El viejo le cayó encima. Echó el brazo hacia atrás para pasar la navaja de afeitar por la cara de Jude. Este se olvidó de cualquier consideración y envió su vendada mano derecha hacia la barbilla de su padre, con tanta fuerza que hizo que la cabeza del anciano se inclinara violentamente hacia atrás. El hijo gritó. Una candente descarga de dolor atravesó su mano herida y subió por el antebrazo. Fue una sensación similar a la que produciría un impulso eléctrico que llegara directamente al hueso.
Aprovechó el retroceso de su padre y lo empujó hasta la puerta de tela metálica. Martin chocó contra ella, se escuchó un sonido de madera rota y casi a la vez el ruido de unos muelles oxidados que se rompían. La tela metálica de la parte de abajo se soltó por completo y Martin cayó por el hueco resultante. Los cerdos se dispersaron. No había escalones debajo de la puerta, y el monstruoso viejo cayó sesenta centímetros, hasta quedar fuera de la vista. Golpeó el suelo con un seco y sordo sonido.
El mundo vaciló, se oscureció, casi desapareció. «No —pensó Jude—, no, no, no». Se esforzó por no perder el conocimiento, como lucha por volver a la superficie quien es arrastrado debajo del agua. Trataba, desesperadamente, de no quedarse sin aliento.
El mundo se iluminó otra vez, en una gota de luz que se ensanchó y se extendió. Formas fantasmagóricas, grises, borrosas, aparecieron ante él, para luego recuperar gradualmente sus perfiles normales. El pasillo estaba tranquilo. Los cerdos gruñían fuera. Un sudor enfermizo se enfriaba en la cara de Jude.
Descansó un rato, mientras los oídos le seguían vibrando. Su mano también tembló. Cuando estuvo listo, usó los talones para impulsarse hasta la pared. Luego aprovechó la misma pared para sentarse reclinado en ella. Descansó otra vez.

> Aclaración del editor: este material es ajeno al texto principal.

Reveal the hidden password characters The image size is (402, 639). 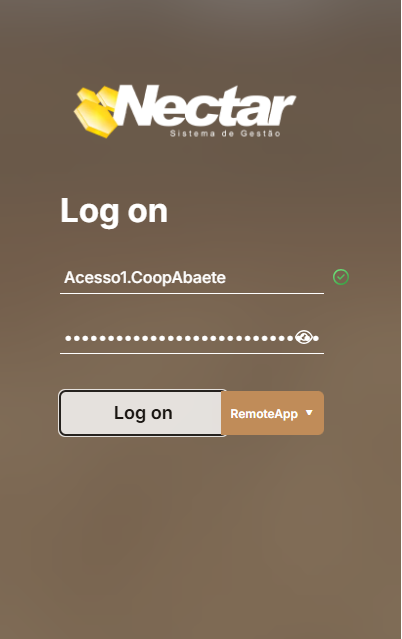pyautogui.click(x=304, y=337)
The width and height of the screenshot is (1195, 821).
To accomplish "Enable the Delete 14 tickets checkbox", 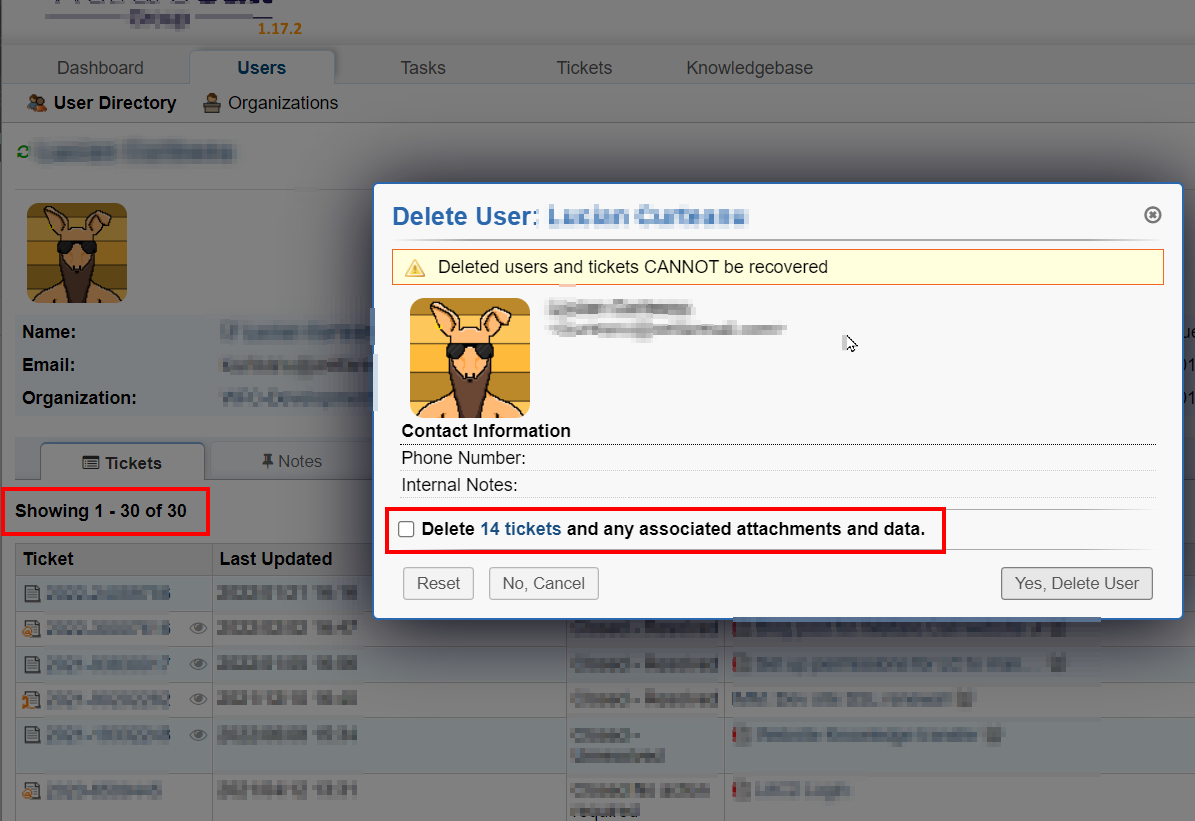I will click(406, 529).
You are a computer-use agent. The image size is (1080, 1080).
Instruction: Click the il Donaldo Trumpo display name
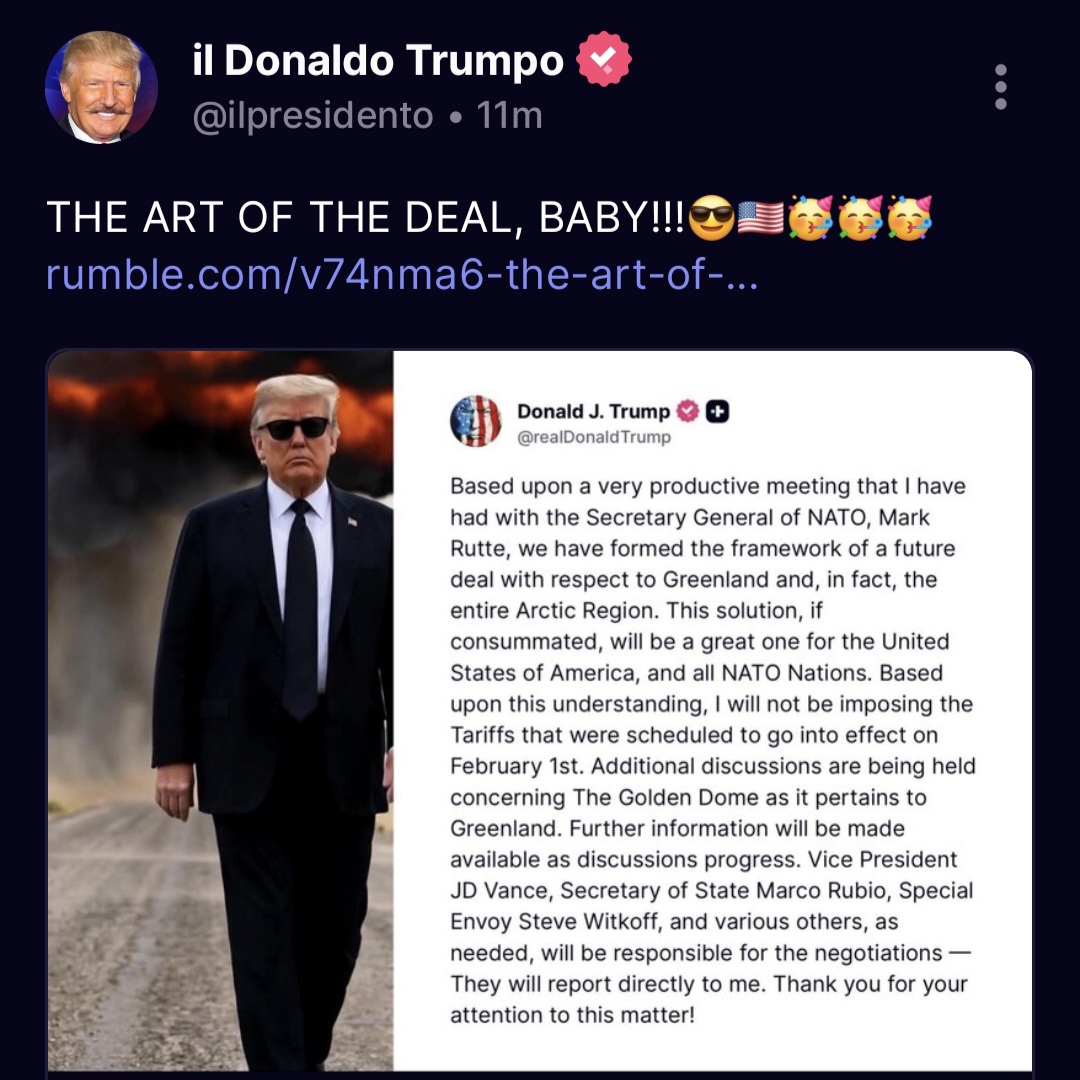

Finalmente, logró ponerse de pie, deslizando la espalda hacia arriba con mucho esfuerzo. Miró a través de los restos de la puerta de tela metálica, pero todavía no podía ver a su padre. Debía de yacer contra el costado de la casa.

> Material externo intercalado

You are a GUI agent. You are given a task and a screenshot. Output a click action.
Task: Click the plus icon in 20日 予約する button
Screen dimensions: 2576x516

Se apartó de la pared y se asomó, hasta casi quedar colgando, a la puerta de la pocilga. Se agarró al marco para evitar caer, también él, con los cerdos. Las piernas le temblaban furiosamente. Se inclinó hacia delante, en un intento por ver si Martin estaba en el suelo con el cuello roto o algo así, y en ese momento su padre se alzó, extendió la mano a través de la puerta rota y le agarró la pierna.
Jude gritó, dio una tremenda patada a la mano de Martin y retrocedió instintivamente. Entonces se convirtió en algo así como un hombre que perdía el equilibrio en una superficie helada, haciendo girar los brazos tontamente, retrocediendo por el pasillo y la cocina, donde volvió a caerse.
Martin entró a través de la puerta destrozada. Gateó hacia Jude, caminando a cuatro patas, hasta que estuvo encima de él. La mano del viejo se levantó y luego cayó, con una brillante chispa de plata en ella. Jude levantó el brazo izquierdo y la navaja de afeitar le golpeó el antebrazo, tocando el hueso. La sangre saltó por el aire. Más sangre.